The whole listing is to be returned exactly.

• **Material provided**
* * *
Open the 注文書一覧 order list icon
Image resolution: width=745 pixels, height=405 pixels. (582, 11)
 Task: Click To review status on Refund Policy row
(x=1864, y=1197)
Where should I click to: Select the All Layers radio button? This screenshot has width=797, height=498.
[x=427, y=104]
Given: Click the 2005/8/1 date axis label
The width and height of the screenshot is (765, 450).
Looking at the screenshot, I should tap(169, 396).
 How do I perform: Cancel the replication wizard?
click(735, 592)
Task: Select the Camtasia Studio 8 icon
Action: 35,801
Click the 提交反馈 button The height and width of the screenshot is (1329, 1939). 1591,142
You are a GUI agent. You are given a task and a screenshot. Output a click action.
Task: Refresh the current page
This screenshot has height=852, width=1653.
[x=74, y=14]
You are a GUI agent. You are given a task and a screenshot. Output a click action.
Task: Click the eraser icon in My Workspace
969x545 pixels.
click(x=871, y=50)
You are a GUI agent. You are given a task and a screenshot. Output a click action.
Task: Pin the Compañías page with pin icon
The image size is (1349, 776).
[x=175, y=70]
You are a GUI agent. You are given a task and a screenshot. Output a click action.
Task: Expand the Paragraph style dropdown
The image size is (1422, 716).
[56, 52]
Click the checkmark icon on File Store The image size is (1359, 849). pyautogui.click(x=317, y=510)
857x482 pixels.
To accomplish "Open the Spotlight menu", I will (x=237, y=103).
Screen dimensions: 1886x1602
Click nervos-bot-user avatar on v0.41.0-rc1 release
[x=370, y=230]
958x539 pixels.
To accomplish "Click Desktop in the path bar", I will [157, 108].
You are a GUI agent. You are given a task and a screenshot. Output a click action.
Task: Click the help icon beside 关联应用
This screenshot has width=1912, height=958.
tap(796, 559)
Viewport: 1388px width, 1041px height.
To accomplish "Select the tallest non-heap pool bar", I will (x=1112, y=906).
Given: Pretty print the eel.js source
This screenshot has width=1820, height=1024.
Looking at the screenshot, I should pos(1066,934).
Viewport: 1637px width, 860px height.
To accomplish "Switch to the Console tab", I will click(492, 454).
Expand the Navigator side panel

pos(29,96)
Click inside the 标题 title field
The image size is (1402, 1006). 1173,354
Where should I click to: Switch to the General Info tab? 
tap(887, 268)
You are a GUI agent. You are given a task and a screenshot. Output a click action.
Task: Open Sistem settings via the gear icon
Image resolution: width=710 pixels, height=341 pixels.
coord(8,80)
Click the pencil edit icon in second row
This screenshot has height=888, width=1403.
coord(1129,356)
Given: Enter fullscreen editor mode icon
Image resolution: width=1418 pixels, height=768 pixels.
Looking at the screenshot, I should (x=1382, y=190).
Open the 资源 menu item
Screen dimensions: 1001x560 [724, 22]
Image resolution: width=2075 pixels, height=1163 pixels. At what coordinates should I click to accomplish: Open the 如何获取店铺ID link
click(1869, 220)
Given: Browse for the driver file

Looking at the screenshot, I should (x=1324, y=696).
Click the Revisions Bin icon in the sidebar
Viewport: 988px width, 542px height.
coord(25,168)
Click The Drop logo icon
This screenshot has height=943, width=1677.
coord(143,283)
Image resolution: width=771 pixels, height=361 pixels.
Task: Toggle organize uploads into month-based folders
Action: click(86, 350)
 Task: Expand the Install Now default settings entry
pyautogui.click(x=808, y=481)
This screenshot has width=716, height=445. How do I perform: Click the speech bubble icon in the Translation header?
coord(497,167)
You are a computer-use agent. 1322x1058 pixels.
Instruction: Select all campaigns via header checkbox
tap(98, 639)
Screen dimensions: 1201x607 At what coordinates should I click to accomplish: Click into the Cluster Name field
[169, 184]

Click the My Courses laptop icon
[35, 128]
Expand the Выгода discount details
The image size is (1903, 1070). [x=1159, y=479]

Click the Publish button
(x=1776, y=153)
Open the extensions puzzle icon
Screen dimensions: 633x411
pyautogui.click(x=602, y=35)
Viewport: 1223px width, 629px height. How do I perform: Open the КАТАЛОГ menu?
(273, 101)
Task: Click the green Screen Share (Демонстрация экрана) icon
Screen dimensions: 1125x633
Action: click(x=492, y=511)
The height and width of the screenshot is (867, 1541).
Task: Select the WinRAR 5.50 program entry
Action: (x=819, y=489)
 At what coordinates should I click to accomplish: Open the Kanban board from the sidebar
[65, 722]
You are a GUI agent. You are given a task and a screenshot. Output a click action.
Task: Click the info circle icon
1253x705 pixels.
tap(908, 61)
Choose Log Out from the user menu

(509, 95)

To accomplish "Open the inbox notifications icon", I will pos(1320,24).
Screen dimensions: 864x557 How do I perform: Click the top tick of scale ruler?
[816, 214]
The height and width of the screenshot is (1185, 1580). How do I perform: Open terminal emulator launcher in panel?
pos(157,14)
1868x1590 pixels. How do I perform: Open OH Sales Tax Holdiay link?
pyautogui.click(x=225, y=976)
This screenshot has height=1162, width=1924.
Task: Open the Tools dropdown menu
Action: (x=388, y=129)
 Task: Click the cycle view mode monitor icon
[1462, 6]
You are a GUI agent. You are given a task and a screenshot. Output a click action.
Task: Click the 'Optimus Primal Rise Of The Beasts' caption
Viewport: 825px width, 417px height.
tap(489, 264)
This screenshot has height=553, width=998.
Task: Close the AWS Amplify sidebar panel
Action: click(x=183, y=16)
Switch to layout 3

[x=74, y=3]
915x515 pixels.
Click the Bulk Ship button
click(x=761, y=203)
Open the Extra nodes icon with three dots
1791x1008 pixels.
* * *
• **Task response**
Open the 注文書一覧 order list icon
Image resolution: width=745 pixels, height=405 pixels. (582, 11)
 Task: Click To review status on Refund Policy row
(x=1864, y=1197)
Where should I click to: Select the All Layers radio button? This screenshot has width=797, height=498.
[x=427, y=104]
Given: Click the 2005/8/1 date axis label
The width and height of the screenshot is (765, 450).
Looking at the screenshot, I should tap(169, 396).
 How do I perform: Cancel the replication wizard?
click(735, 592)
Task: Select the Camtasia Studio 8 icon
Action: 35,801
Click the 提交反馈 button The height and width of the screenshot is (1329, 1939). 1591,142
You are a GUI agent. You are given a task and a screenshot. Output a click action.
Task: Refresh the current page
This screenshot has height=852, width=1653.
[x=74, y=14]
You are a GUI agent. You are given a task and a screenshot. Output a click action.
Task: Click the eraser icon in My Workspace
969x545 pixels.
click(x=871, y=50)
You are a GUI agent. You are given a task and a screenshot. Output a click action.
Task: Pin the Compañías page with pin icon
The image size is (1349, 776).
[x=175, y=70]
You are a GUI agent. You are given a task and a screenshot. Output a click action.
Task: Expand the Paragraph style dropdown
The image size is (1422, 716).
[56, 52]
Click the checkmark icon on File Store The image size is (1359, 849). pyautogui.click(x=317, y=510)
857x482 pixels.
To accomplish "Open the Spotlight menu", I will (x=237, y=103).
Screen dimensions: 1886x1602
Click nervos-bot-user avatar on v0.41.0-rc1 release
[x=370, y=230]
958x539 pixels.
To accomplish "Click Desktop in the path bar", I will [157, 108].
You are a GUI agent. You are given a task and a screenshot. Output a click action.
Task: Click the help icon beside 关联应用
This screenshot has width=1912, height=958.
tap(796, 559)
Viewport: 1388px width, 1041px height.
To accomplish "Select the tallest non-heap pool bar", I will (x=1112, y=906).
Given: Pretty print the eel.js source
This screenshot has width=1820, height=1024.
Looking at the screenshot, I should pos(1066,934).
Viewport: 1637px width, 860px height.
To accomplish "Switch to the Console tab", I will click(492, 454).
Expand the Navigator side panel

pos(29,96)
Click inside the 标题 title field
The image size is (1402, 1006). 1173,354
Where should I click to: Switch to the General Info tab? 
tap(887, 268)
You are a GUI agent. You are given a task and a screenshot. Output a click action.
Task: Open Sistem settings via the gear icon
Image resolution: width=710 pixels, height=341 pixels.
coord(8,80)
Click the pencil edit icon in second row
This screenshot has height=888, width=1403.
coord(1129,356)
Given: Enter fullscreen editor mode icon
Image resolution: width=1418 pixels, height=768 pixels.
Looking at the screenshot, I should (x=1382, y=190).
Open the 资源 menu item
Screen dimensions: 1001x560 [724, 22]
Image resolution: width=2075 pixels, height=1163 pixels. At what coordinates should I click to accomplish: Open the 如何获取店铺ID link
click(1869, 220)
Given: Browse for the driver file

Looking at the screenshot, I should (x=1324, y=696).
Click the Revisions Bin icon in the sidebar
Viewport: 988px width, 542px height.
coord(25,168)
Click The Drop logo icon
This screenshot has height=943, width=1677.
coord(143,283)
Image resolution: width=771 pixels, height=361 pixels.
Task: Toggle organize uploads into month-based folders
Action: click(86, 350)
 Task: Expand the Install Now default settings entry
pyautogui.click(x=808, y=481)
This screenshot has width=716, height=445. How do I perform: Click the speech bubble icon in the Translation header?
coord(497,167)
You are a computer-use agent. 1322x1058 pixels.
Instruction: Select all campaigns via header checkbox
tap(98, 639)
Screen dimensions: 1201x607 At what coordinates should I click to accomplish: Click into the Cluster Name field
[169, 184]

Click the My Courses laptop icon
[35, 128]
Expand the Выгода discount details
The image size is (1903, 1070). [x=1159, y=479]

Click the Publish button
(x=1776, y=153)
Open the extensions puzzle icon
Screen dimensions: 633x411
pyautogui.click(x=602, y=35)
Viewport: 1223px width, 629px height. How do I perform: Open the КАТАЛОГ menu?
(273, 101)
Task: Click the green Screen Share (Демонстрация экрана) icon
Screen dimensions: 1125x633
Action: click(x=492, y=511)
The height and width of the screenshot is (867, 1541).
Task: Select the WinRAR 5.50 program entry
Action: (x=819, y=489)
 At what coordinates should I click to accomplish: Open the Kanban board from the sidebar
[65, 722]
You are a GUI agent. You are given a task and a screenshot. Output a click action.
Task: Click the info circle icon
1253x705 pixels.
tap(908, 61)
Choose Log Out from the user menu

(509, 95)

To accomplish "Open the inbox notifications icon", I will pos(1320,24).
Screen dimensions: 864x557 How do I perform: Click the top tick of scale ruler?
[816, 214]
The height and width of the screenshot is (1185, 1580). How do I perform: Open terminal emulator launcher in panel?
pos(157,14)
1868x1590 pixels. How do I perform: Open OH Sales Tax Holdiay link?
pyautogui.click(x=225, y=976)
This screenshot has height=1162, width=1924.
Task: Open the Tools dropdown menu
Action: (x=388, y=129)
 Task: Click the cycle view mode monitor icon
[1462, 6]
You are a GUI agent. You are given a task and a screenshot. Output a click action.
Task: Click the 'Optimus Primal Rise Of The Beasts' caption
Viewport: 825px width, 417px height.
tap(489, 264)
This screenshot has height=553, width=998.
Task: Close the AWS Amplify sidebar panel
Action: click(x=183, y=16)
Switch to layout 3

[x=74, y=3]
915x515 pixels.
Click the Bulk Ship button
click(x=761, y=203)
Open the Extra nodes icon with three dots
1791x1008 pixels.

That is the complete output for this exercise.